The output must be exactly the lines from the "Task: Click Subtitle here on the Silver card" line through the end of the listing below, with no picture included.
Segment Start: INPUT DATA
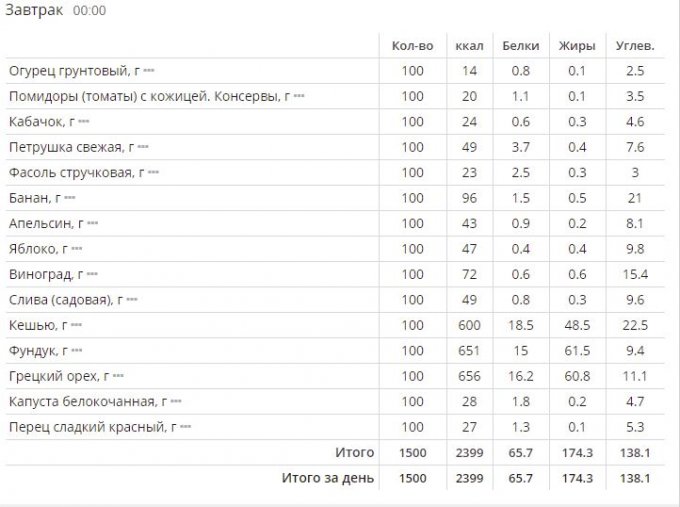Select the 00:00 breakfast time
The image size is (680, 507).
click(90, 11)
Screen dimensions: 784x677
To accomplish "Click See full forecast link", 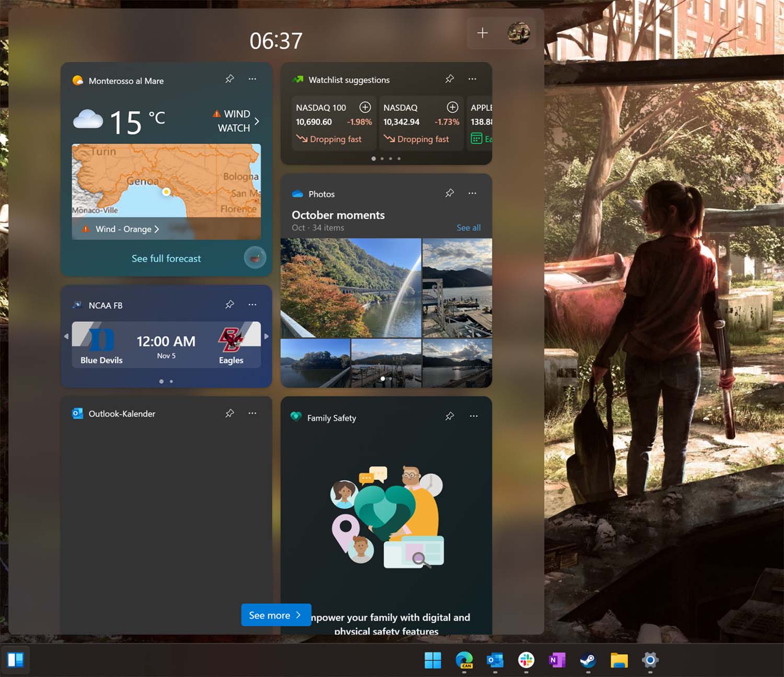I will pos(166,259).

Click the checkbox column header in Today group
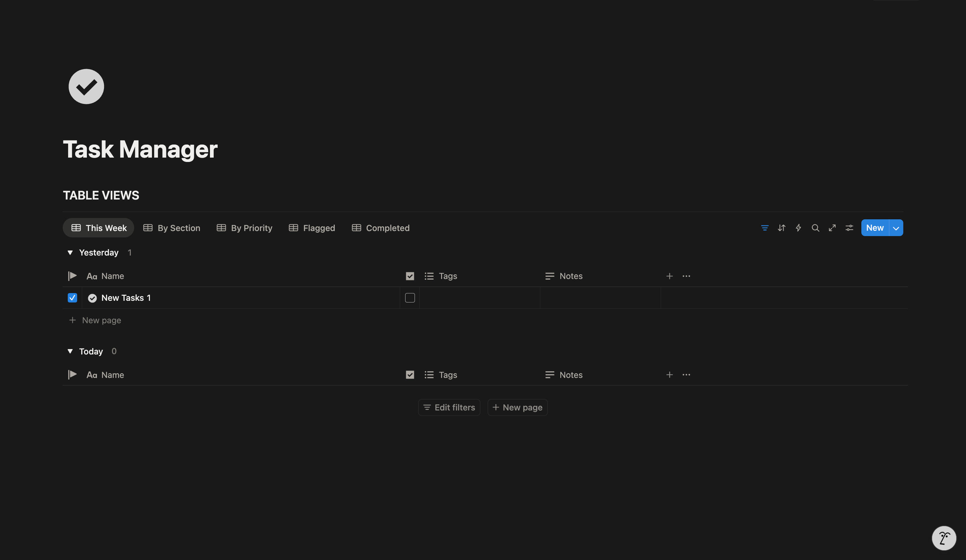point(410,375)
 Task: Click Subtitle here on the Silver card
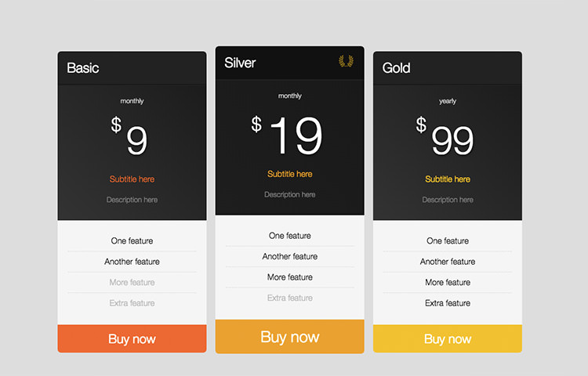[x=290, y=174]
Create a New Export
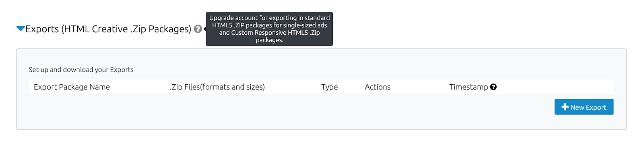The image size is (644, 146). point(584,107)
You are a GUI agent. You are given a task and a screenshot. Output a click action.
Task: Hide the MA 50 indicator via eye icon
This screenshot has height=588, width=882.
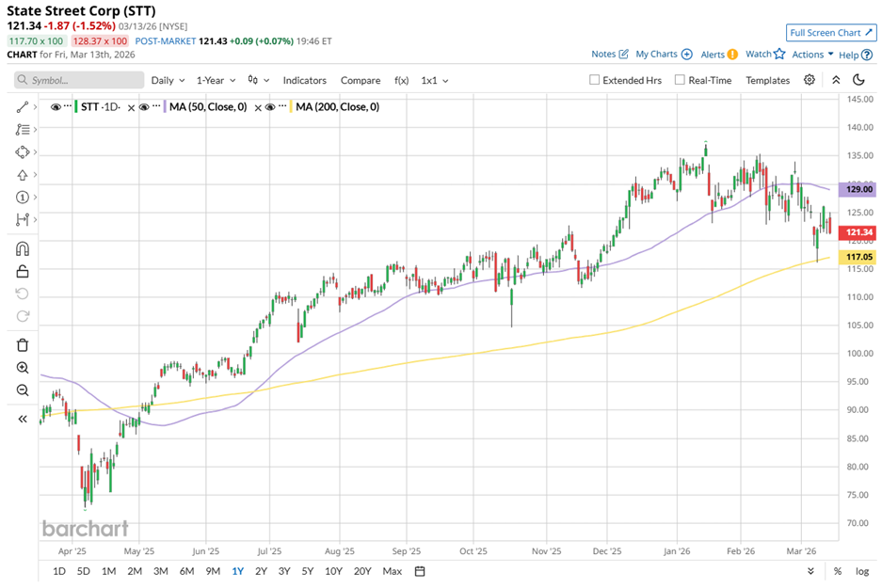pyautogui.click(x=144, y=107)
Segment End: INPUT DATA
# [TASK OUTPUT]
 Task: Click Subtitle here on the Silver card
[x=290, y=174]
Create a New Export
The image size is (644, 146). point(584,107)
You are a GUI agent. You are given a task and a screenshot. Output a click action.
Task: Hide the MA 50 indicator via eye icon
This screenshot has height=588, width=882.
pyautogui.click(x=144, y=107)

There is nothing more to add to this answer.